── Record excerpts

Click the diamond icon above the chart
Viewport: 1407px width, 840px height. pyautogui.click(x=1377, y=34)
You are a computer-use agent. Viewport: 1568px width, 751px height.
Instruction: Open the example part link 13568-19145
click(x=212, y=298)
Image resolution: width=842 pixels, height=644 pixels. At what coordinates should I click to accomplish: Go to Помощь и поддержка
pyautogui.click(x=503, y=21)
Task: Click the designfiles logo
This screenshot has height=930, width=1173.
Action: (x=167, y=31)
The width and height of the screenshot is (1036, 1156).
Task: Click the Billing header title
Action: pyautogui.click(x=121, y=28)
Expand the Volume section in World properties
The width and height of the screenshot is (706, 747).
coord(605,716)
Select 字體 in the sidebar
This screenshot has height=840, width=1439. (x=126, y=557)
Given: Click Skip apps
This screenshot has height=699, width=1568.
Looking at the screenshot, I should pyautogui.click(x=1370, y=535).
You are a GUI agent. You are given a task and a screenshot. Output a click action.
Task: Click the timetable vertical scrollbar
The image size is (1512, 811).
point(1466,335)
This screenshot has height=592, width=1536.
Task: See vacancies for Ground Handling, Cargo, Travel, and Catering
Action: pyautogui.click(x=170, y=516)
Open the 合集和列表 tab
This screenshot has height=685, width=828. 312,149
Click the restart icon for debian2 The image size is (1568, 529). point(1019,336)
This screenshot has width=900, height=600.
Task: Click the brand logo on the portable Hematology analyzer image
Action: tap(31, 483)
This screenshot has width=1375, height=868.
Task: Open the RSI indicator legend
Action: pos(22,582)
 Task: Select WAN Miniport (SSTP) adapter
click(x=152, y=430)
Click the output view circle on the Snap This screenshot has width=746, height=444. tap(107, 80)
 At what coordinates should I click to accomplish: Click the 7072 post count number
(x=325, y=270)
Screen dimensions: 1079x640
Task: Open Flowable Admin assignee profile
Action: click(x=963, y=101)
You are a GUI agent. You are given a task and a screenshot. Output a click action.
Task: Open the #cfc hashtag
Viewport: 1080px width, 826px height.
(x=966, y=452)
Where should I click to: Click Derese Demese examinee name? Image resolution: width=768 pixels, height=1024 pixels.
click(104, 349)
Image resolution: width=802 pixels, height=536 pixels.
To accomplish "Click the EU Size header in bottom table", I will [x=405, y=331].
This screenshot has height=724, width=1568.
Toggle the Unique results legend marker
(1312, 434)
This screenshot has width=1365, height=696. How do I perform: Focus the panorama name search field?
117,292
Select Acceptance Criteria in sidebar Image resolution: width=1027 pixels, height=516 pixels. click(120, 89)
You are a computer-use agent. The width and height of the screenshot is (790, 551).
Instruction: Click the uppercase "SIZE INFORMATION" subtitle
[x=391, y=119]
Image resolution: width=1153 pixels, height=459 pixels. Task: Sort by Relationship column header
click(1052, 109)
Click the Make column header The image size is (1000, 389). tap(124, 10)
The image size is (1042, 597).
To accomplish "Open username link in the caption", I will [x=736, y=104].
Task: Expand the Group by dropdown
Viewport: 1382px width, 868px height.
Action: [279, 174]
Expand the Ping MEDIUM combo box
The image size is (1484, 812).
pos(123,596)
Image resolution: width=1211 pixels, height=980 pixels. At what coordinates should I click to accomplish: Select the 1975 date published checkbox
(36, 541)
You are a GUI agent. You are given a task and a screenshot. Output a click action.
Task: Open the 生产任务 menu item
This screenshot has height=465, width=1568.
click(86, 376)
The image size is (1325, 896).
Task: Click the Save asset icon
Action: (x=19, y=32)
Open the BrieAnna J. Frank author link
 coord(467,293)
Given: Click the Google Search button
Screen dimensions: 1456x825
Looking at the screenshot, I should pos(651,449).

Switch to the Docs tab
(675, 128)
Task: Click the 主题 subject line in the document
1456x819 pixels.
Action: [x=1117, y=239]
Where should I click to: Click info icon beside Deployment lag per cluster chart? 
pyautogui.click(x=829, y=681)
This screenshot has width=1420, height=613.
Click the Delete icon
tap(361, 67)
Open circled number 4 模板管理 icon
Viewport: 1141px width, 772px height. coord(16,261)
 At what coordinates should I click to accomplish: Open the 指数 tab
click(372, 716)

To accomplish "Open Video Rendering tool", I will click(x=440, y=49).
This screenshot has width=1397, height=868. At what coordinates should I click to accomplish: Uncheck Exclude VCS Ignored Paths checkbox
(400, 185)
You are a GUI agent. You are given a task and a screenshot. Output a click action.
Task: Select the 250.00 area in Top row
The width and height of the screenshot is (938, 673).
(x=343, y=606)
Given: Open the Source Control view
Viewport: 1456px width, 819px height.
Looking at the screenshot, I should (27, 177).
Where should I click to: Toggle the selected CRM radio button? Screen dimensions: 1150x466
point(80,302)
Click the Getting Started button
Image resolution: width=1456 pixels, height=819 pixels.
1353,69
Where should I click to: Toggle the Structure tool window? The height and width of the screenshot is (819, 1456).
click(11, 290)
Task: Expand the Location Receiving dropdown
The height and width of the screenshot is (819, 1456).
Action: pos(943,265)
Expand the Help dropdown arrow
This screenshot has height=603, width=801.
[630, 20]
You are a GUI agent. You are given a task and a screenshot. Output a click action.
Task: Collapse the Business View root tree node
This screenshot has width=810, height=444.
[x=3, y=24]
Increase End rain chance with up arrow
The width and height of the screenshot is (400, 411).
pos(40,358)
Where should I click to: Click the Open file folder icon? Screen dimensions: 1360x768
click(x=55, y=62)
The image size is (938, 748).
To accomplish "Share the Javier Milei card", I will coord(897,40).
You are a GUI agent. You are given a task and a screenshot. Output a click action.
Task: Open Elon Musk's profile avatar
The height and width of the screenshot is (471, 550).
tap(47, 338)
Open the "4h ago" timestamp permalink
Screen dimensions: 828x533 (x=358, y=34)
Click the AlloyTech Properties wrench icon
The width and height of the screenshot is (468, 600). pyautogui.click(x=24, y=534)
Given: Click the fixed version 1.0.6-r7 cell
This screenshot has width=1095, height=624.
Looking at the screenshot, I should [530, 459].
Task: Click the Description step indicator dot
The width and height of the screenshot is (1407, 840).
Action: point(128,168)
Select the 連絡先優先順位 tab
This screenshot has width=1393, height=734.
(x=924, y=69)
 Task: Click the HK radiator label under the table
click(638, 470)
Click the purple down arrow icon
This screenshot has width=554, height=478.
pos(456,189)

────

** Work instructions **
Gather each line of the rows above that contains the word "dropdown", and copy those lines in their original order.

** Answer **
Task: Expand the Group by dropdown
Task: Expand the Location Receiving dropdown
Expand the Help dropdown arrow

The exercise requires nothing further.